Sundance Review: happythankyoumoreplease

It's been a long 10 days here at Sundance, and as I start packing my things once again I find myself homesick for New York, a city that's apparently even colder than Park City right now but features decent bagels and my friends. So it's almost cruel that yesterday I finally caught happythankyoumoreplease, the crowdpleaser that already captivated many of my festival friends, even though most of them seemed a little ashamed of it.

Go ahead and count me in too. happythankyoumoreplease goes down easy and charming without a bit of weight or meaning, and I'm betting moviegoers outside of the Sundance bubble will be just as happy to be coddled and delighted for an hour and a half. Written and directed by, and starring, How I Met Your Mother star Josh Radnor, the movie directly mimics much of that show's charm, with the added benefit of a few f-bombs and characters with a bit-- and just a bit-- more nuance.

The list of preposterous things that happen in this movie is endless, starting with the palatial apartment each character lives in and including lead character Sam's (Radnor) accidental kidnapping of a young black boy (Michael Algieri). There's also a girl with alopecia played by Malin Akerman, another girl who somehow makes a living stocking colored pencils at an art store (Zoe Kazan) and an aspiring singer and barmaid (Kate Mara) who agrees to a cutesy experiment spending three days living with Sam.
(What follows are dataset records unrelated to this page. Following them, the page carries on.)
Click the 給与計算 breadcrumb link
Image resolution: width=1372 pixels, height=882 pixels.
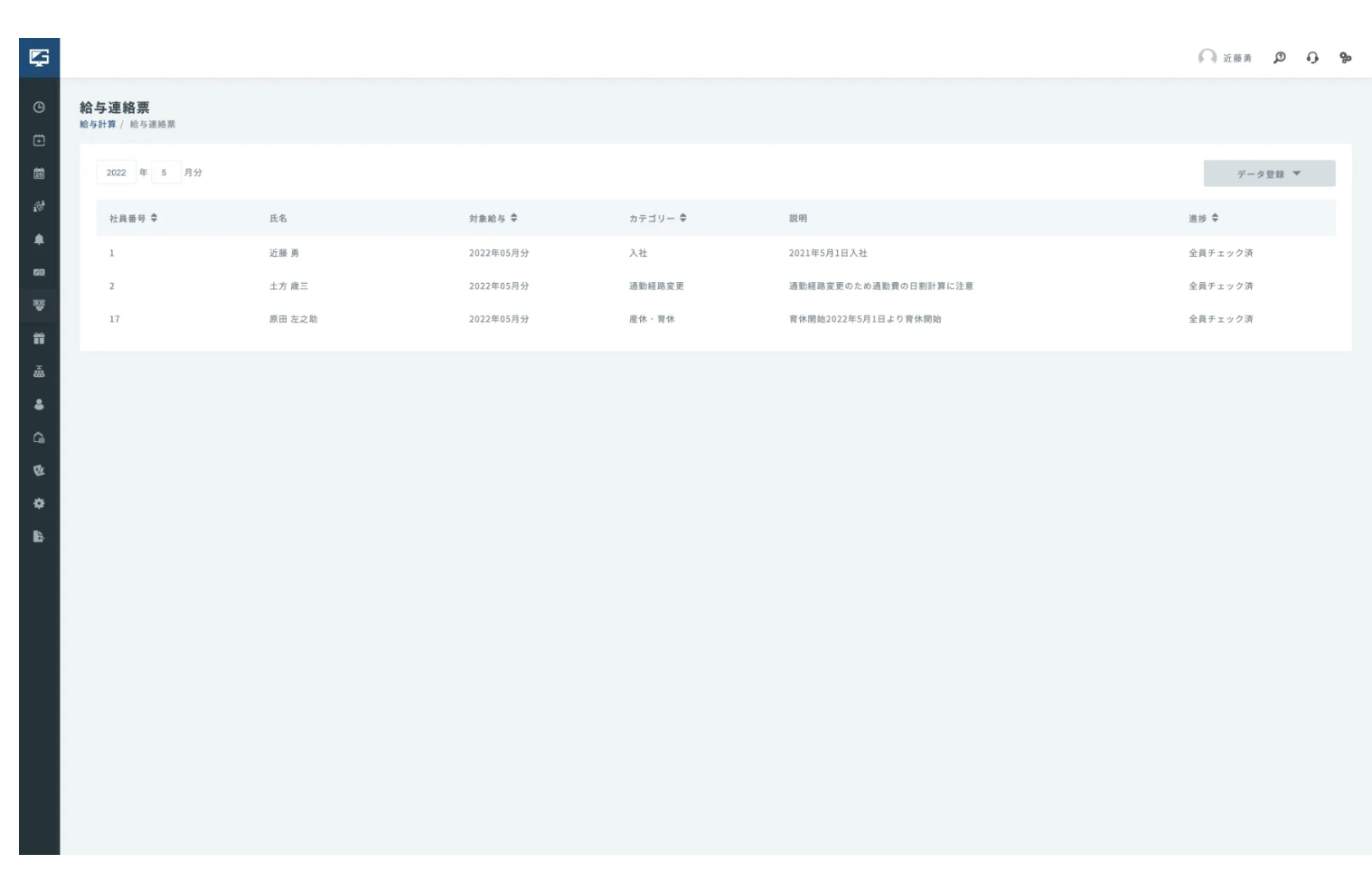coord(98,125)
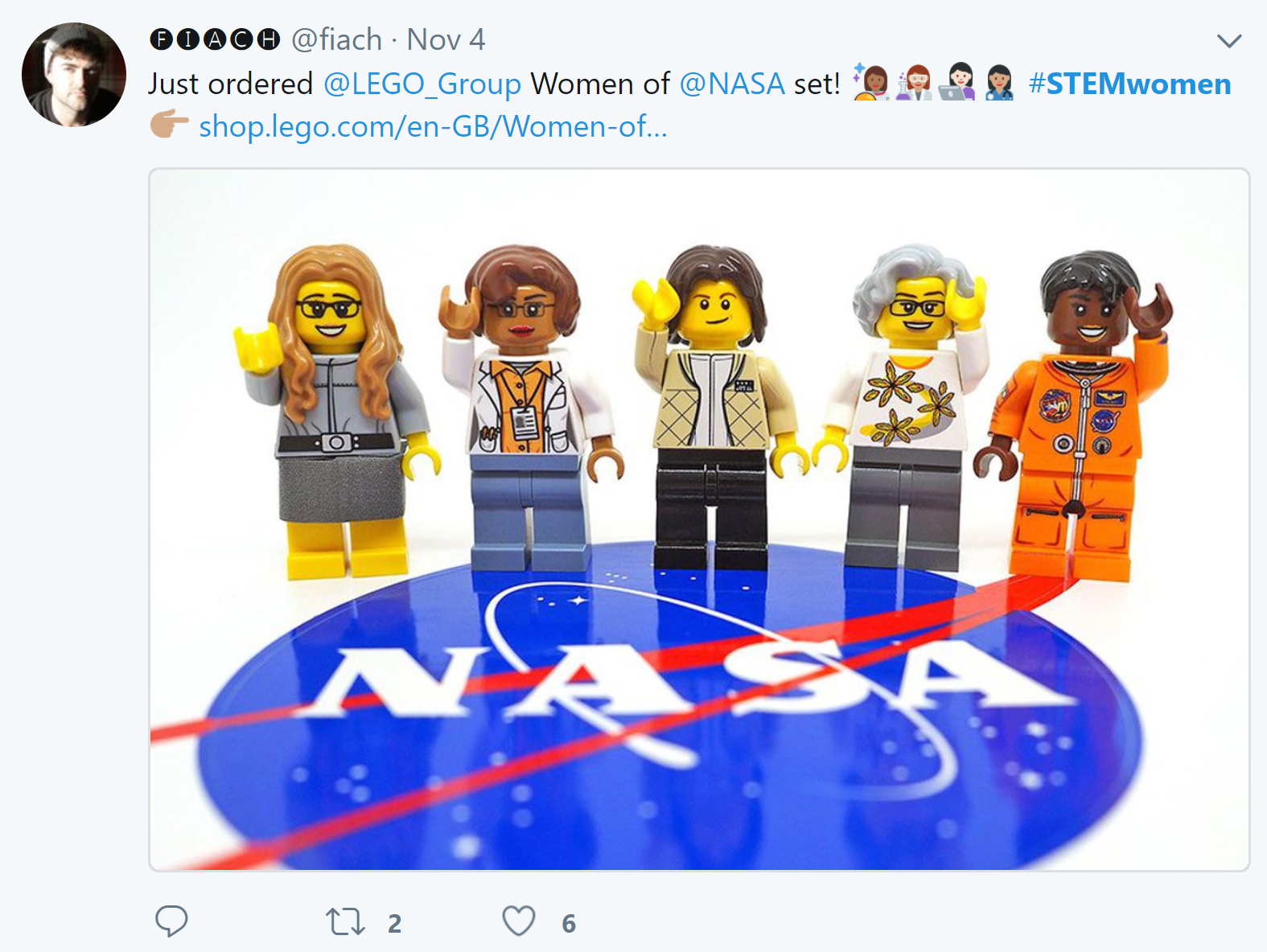
Task: Retweet using the retweet arrows icon
Action: pos(345,921)
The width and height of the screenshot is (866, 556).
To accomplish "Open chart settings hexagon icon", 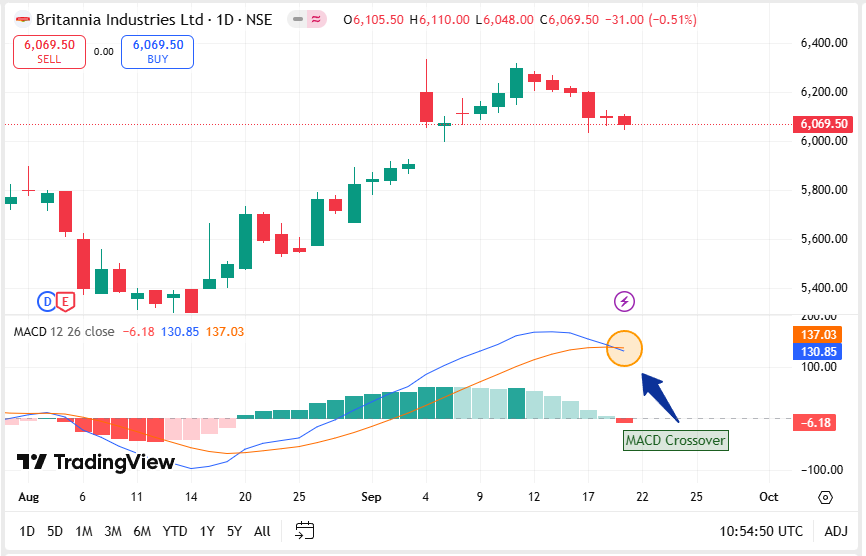I will [x=825, y=497].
Characters played by Tony Hale and Pablo Schreiber surround all of these leads as romantic foils, and the stories all circle around each other with no relationship other than that they're all about the same vaguely neurotic crowd of upwardly mobile New Yorkers. With Radnor at the center it's easy to tell how each of the characters speak in moderated versions of his own voice, and despite a vague and self-referential reference to Woody Allen, it doesn't get off the hook of feeling derivative of, uh, every New York set dramedy of the last 30 years.

But dammit, I was charmed. Radnor has clearly learned a lot about comic timing and story pacing from his years on How I Met Your Mother, and moves the stories swiftly along on one-liners and romantic beats without appearing to rush. Even the most ridiculous script conventions often lead way to genuine insights, and even Malin Akerman-- Malin Akerman who almost single-handedly torpedoed Watchmen-- is likable as a girl with no eyebrows and a few silly philosophies about life. The movie wraps up in exactly the warm, optimistic way you expect, with the overload of indie music montages that no first-time director seems capable of avoiding. Everything feels familiar, but just tweaked enough to be entirely pleasurable. happythankyoumoreplease has yet to find distribution, but it will, and will be presented as an indie alternative to more traditional rom-coms. There's nothing non-traditional about it, but it works all the same. Go ahead, succumb.